Neue Erkenntnisse zu dem oben genannten Stoff haben dazu geführt, dass wir den Stoff nunmehr in die WGK 1 einstufen (Allgemeinverfügung vom 4. Mai 2023, veröffentlicht am 13. Juni 2023 im Bundesanzeiger). Die bisherige Einstufung in die WGK 2 ist damit rechtswidrig geworden. Die neuen Erkenntnisse haben eine Veränderung der Sachlage in Hinblick auf das Gefährlichkeitspotenzial des oben genannten Stoffes und damit auf die Wassergefährdungsklasse bewirkt. Dieser Umstand führt zur Rechtswidrigkeit der bisherigen Einstufungsentscheidung, auch wenn diese anfänglich rechtmäßig war, da es sich bei einer Einstufungsentscheidung um einen Verwaltungsakt mit Dauerwirkung handelt.
Die bisherige Einstufungsentscheidung ist auch belastender Natur, da sich aus ihr spezifische anlagenbezogene Pflichten der Anlagenbetreiber ergeben. Der Vertrauensschutzgedanke des § 48 Absatz 3 VwVfG greift nicht. Anlagenbetreiber können, wegen der Regelungen des § 7 AwSV zur Änderung bestehender Einstufungen des Umweltbundesamtes und Mitteilungspflichten der Anlagenbetreiber, auf den Bestand von Einstufungen nicht vertrauen.

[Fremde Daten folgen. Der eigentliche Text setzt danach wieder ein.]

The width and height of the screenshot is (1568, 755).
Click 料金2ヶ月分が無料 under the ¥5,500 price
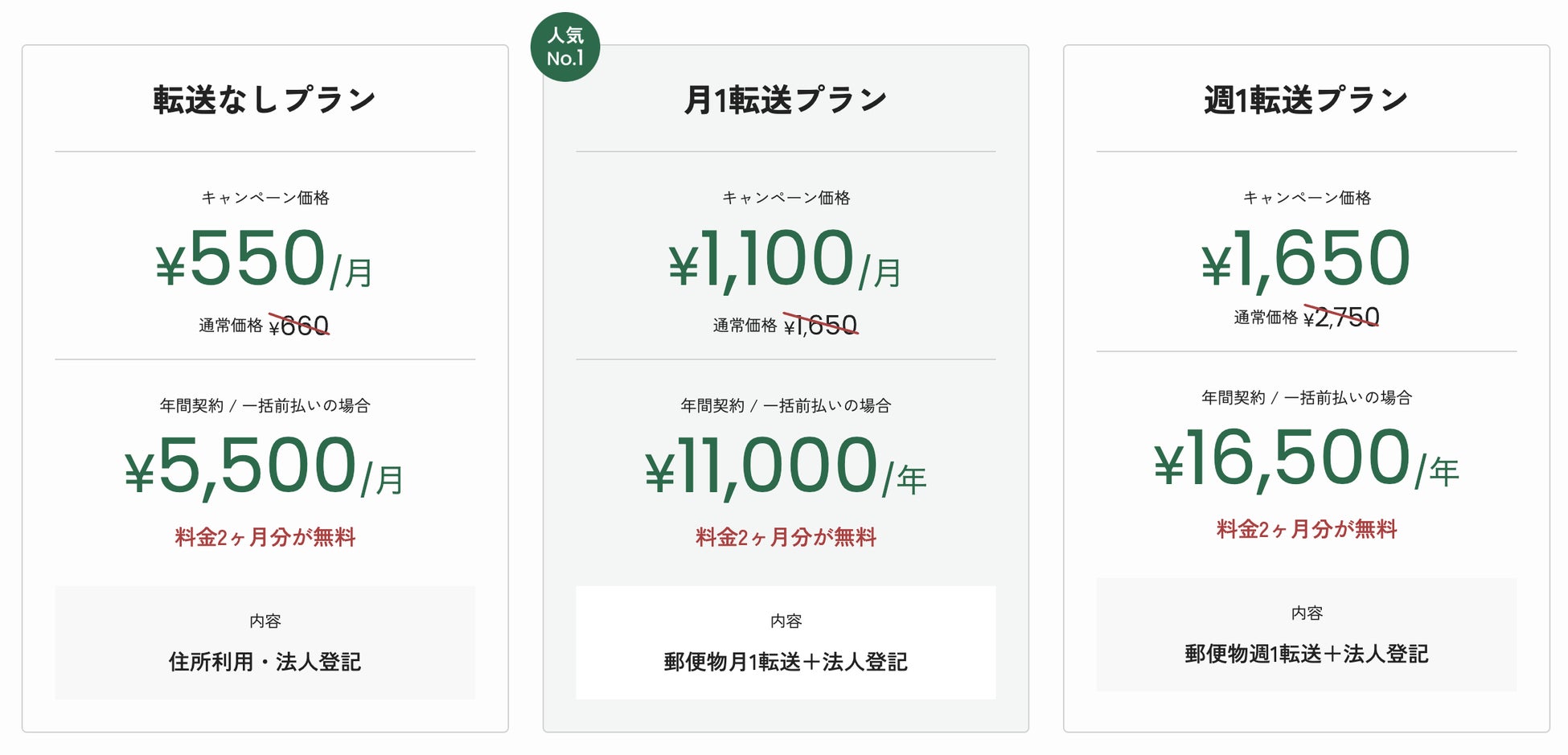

Als Rechtsfolge ist die bisherige Einstufungsentscheidung aufzuheben. Es liegt eine Ermessensreduzierung auf null vor. Die Aufrechterhaltung der bisherigen Einstufungsentscheidung ist schlechthin unerträglich, da ihre Rechtswidrigkeit mit Erlass und Bekanntmachung der neuen Entscheidung zur Änderung der Einstufung für jedermann offensichtlich ist.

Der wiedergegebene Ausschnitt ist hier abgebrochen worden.